Fully-automated scripts for collecting AI-related papers

Overview

AI-Paper-Collector

version Status-building PRs-Welcome stars FORK Issues Open In Colab

Web demo: https://ai-paper-collector.vercel.app/ (recommended)

Colab notebook: here

Motivation

Fully-automated scripts for collecting AI-related papers. Support fuzzy and exact search for paper titles.

demo

Search Categories

- [ACL 2019-2021] [EMNLP 2019-2021] [NAACL 2019-2021] [COLING 2020]
- [CVPR 2019-2021] [ECCV 2020] [ICCV2019] [ACMMM 2019-2021]
- [ICLR 2019-2022] [ICML 2019-2021] [AAAI 2019-2021] [IJCAI 2019-2021]
- [SIGIR 2019-2021] [KDD 2019-2021] [CIKM 2019-2021] [WSDM 2019-2022]
- [WWW 2019-2021] [ECIR 2019-2022] [NIPS 2019-2021] [ICASSP 2019-2021]
- [ISWC 2019-2021] [MLSys 2020-2022] [JMLR 2019-2022] [VLDB 2019-2021]
- [COLT 2019-2021] [AISTATS 2019-2021]

Installation

Current installation is to clone this repo.
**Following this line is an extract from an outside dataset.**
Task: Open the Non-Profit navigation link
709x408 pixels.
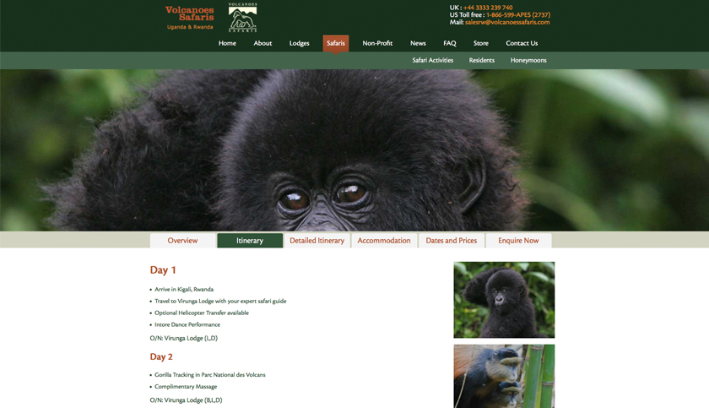Action: [377, 43]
git clone https://github.com/MLNLP-World/AI-Paper-Collector.git
cd AI-Paper-Collector
pip install -r requirements.txt

Usage(v0.1.0)

We provide three usage modes, the first is interactive (main.py), the second is command-line (cli_main.py) and the other is web interface (app.py). The interactive mode is recommended for the first time users.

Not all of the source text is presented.